CS 194-26 Project 5

Part 1: Nose Tip Detection

Ground Truth Keypoints

Here are some faces with the ground truth nose tip points shown. Sorry the points are kinda small, matplotlib was being difficult with me :(

Training and Validation Loss

Here's a graph that shows botht the training and validation loss while training over 30 epochs.

Results of the Model

Let's first look at the cases where the network worked well.

Next, here are some fail cases. I think these images failed because the network is looking for dark spots near the center of the image, so when there are multiple dark spots near the center, or if the nose is too far from the center, it gets a little confused.

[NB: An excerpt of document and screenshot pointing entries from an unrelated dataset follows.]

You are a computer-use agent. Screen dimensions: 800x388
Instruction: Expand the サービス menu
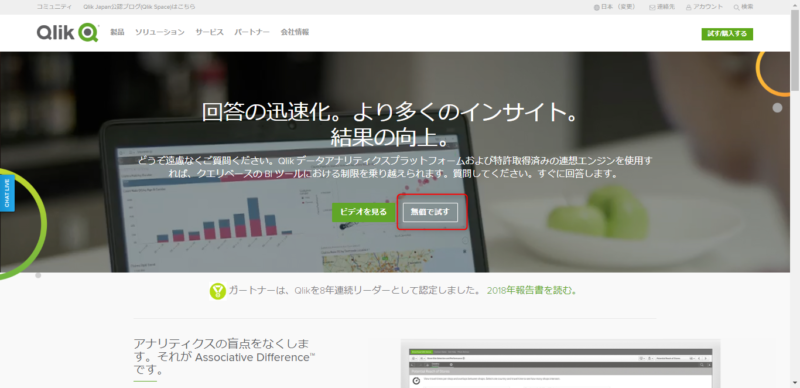tap(209, 32)
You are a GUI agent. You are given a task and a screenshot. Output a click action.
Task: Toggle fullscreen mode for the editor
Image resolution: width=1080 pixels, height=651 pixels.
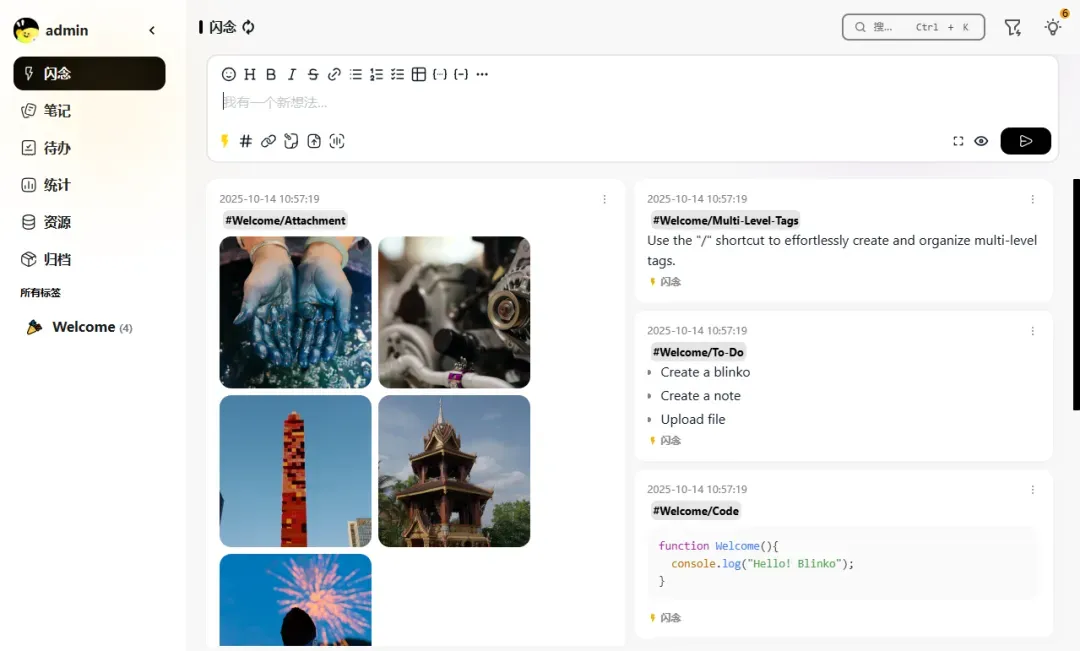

Part 2: Full Facial Keypoints Detection

Ground Truth Keypoints

Here are some images with their ground truth keypoints. I did some random cropping of images, so some faces will be off-centered to help vary my training set.

Architecture of Model

Here are all of the layers I used in my model.

FacialPointsNet(
(conv1): Conv2d(1, 16, kernel_size=(5, 5), stride=(1, 1))
(conv2): Conv2d(16, 32, kernel_size=(5, 5), stride=(1, 1))
(conv3): Conv2d(32, 64, kernel_size=(5, 5), stride=(1, 1))
(conv4): Conv2d(64, 96, kernel_size=(5, 5), stride=(1, 1))
(conv5): Conv2d(96, 128, kernel_size=(5, 5), stride=(1, 1))
(fc1): Linear(in_features=14400, out_features=2048, bias=True)
(fc2): Linear(in_features=2048, out_features=116, bias=True) )

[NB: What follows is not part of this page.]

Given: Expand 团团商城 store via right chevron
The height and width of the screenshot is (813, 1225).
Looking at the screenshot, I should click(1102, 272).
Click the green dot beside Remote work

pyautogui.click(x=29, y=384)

The hyperparameters I ended up using were 30 epochs, and a learning rate of 1e-4. I tried different learning rates, and different numbers of epochs, whose loss graphs are also shown below, but I mostly looked at what the results looked like on the pictures to determine the best parameters. I also used the actual loss numbers rather than the graph to determine which hyperparameters were best

Training and Validation Loss with 30 epochs and learning rate of 1e-4
10 epochs and learning rate of 1e-3
20 epochs and learning rate of 1e-3
20 epochs and learning rate of 1e-3
30 epochs and learning rate of 1e-3

Results from Model

Here are some faces that my model performed well on.

Here are some faces that my model just couldn't figure out. I think my model failed here because these people had their faces turned in ways that were unusual (face is at a weird angle), so my model did not know how to interpret this.

Learned Filters

Here are the filters for my first convolutional layer after training.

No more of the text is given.